Confined Hyperbolic Metasurface Modes for Structured Illumination Microscopy

TL;DR

This paper demonstrates a super-resolution imaging technique using confined hyperbolic plasmonic modes on silver nanoridges, achieving 75 nm resolution at 458 nm, surpassing diffraction limits and enabling advanced structured illumination microscopy.

Contribution

It introduces a novel application of hyperbolic metasurface modes for super-resolution imaging, showing how engineered confined optical modes can enhance microscopy resolution.

Findings

Achieved 75 nm spatial resolution at 458 nm wavelength.

Demonstrated 3.1 times improvement over diffraction-limited imaging.

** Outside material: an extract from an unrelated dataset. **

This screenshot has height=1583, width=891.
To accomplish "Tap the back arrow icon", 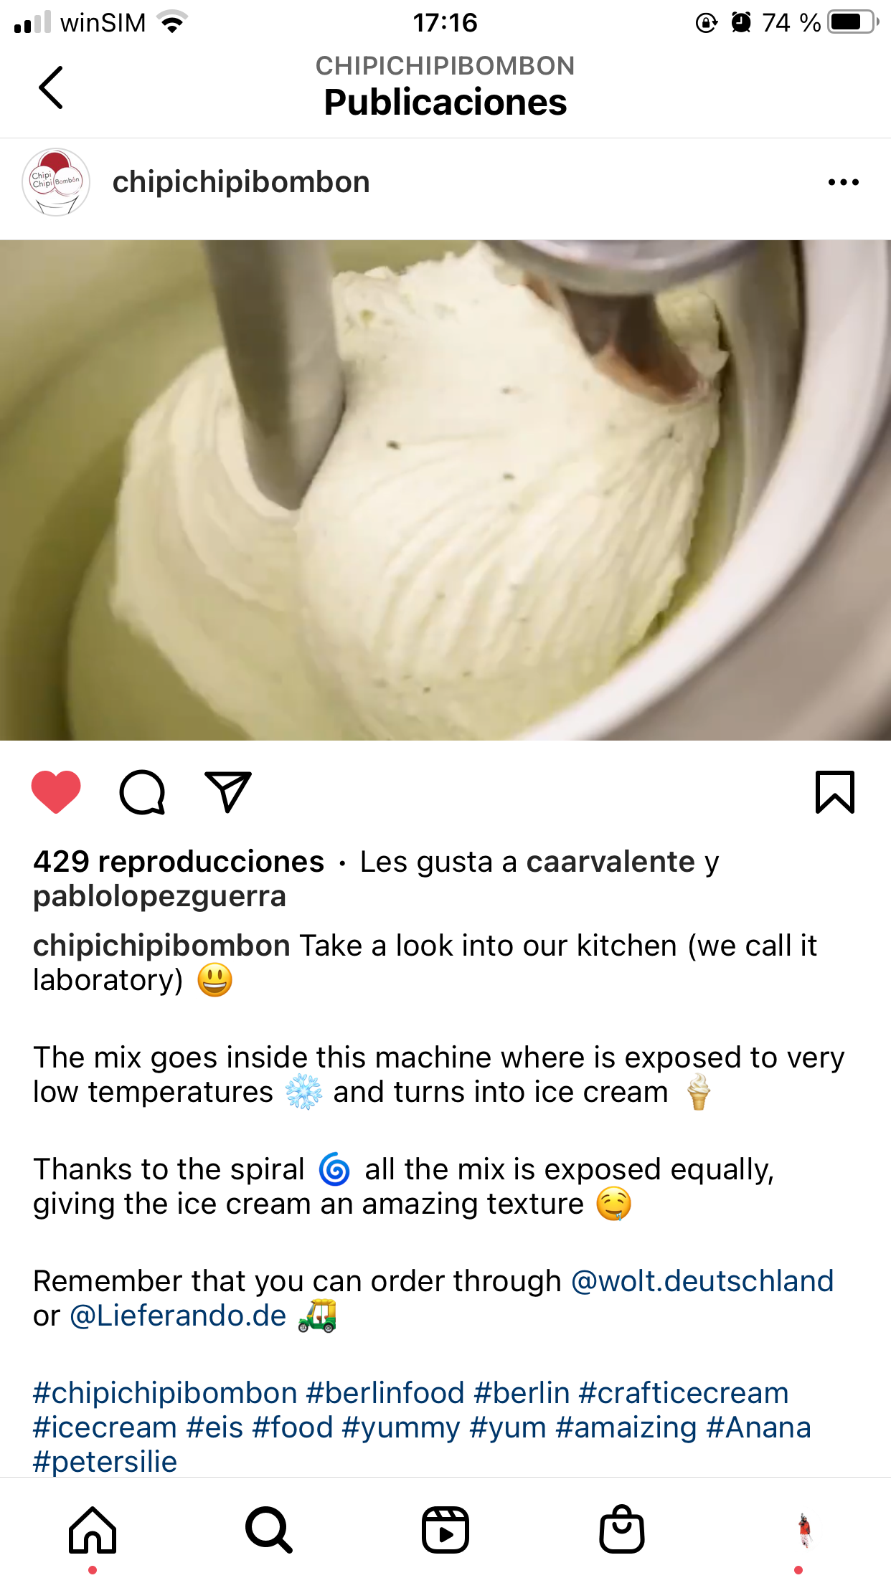I will [x=51, y=87].
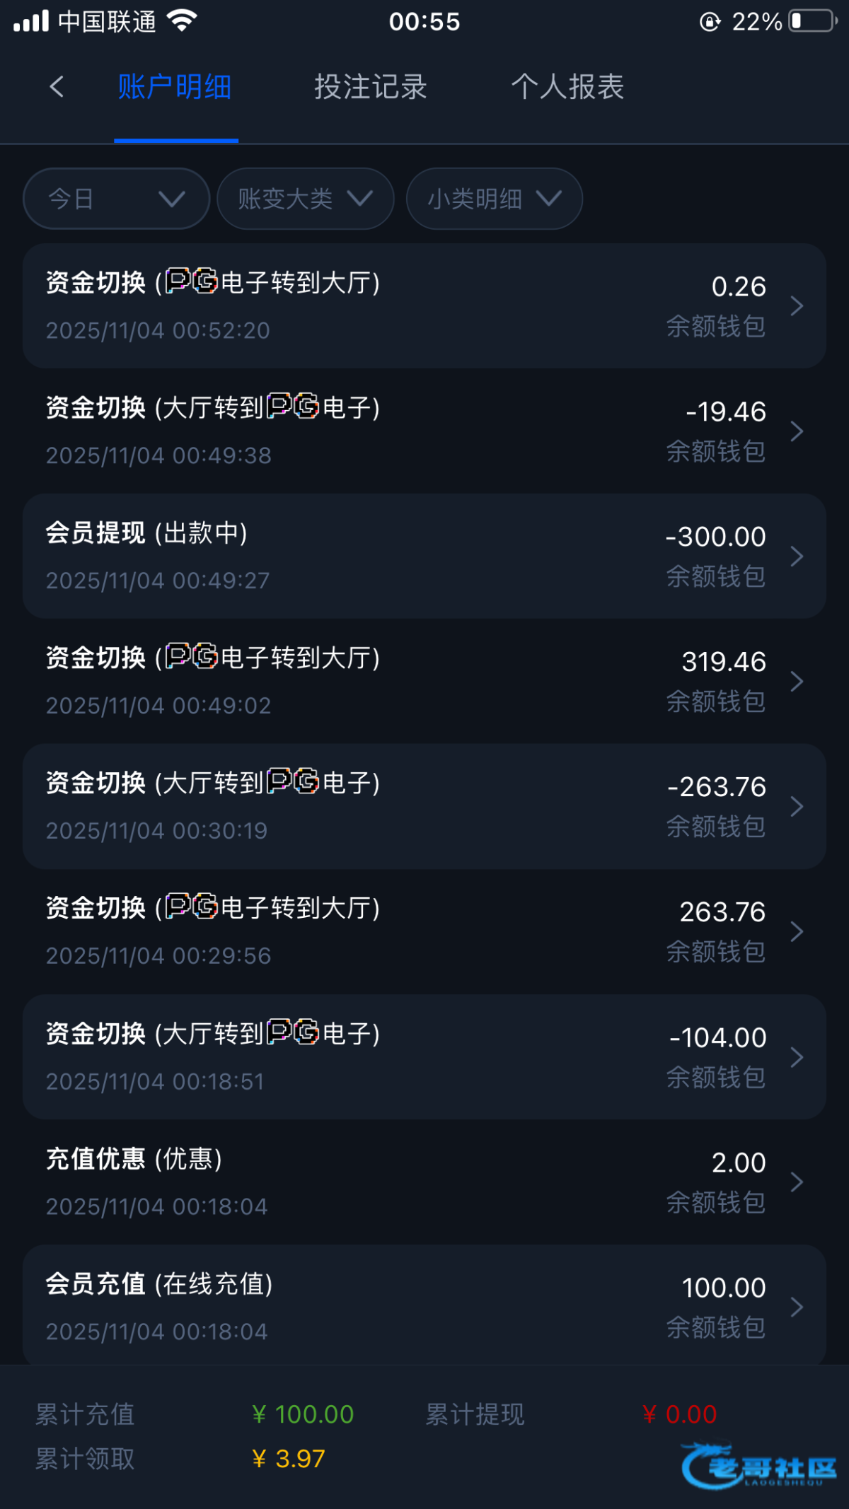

Mode engineering enables enhanced structured illumination microscopy.

Abstract

Plasmonic hyperbolic metasurfaces have emerged as an effective platform for manipulating the propagation of light. Here, confined modes on arrays of silver nanoridges that exhibit hyperbolic dispersion are used to demonstrate and model a super-resolution imaging technique based on structured illumination microscopy. A spatial resolution of ~75 nm at 458 nm is demonstrated, which is 3.1 times better than an equivalent diffraction limited image. This work emphasizes the ability to engineer the properties of confined optical modes and to leverage those characteristics for applications in imaging. The results of this work could lead to improved approaches for super-resolution imaging using designed sub-wavelength structures.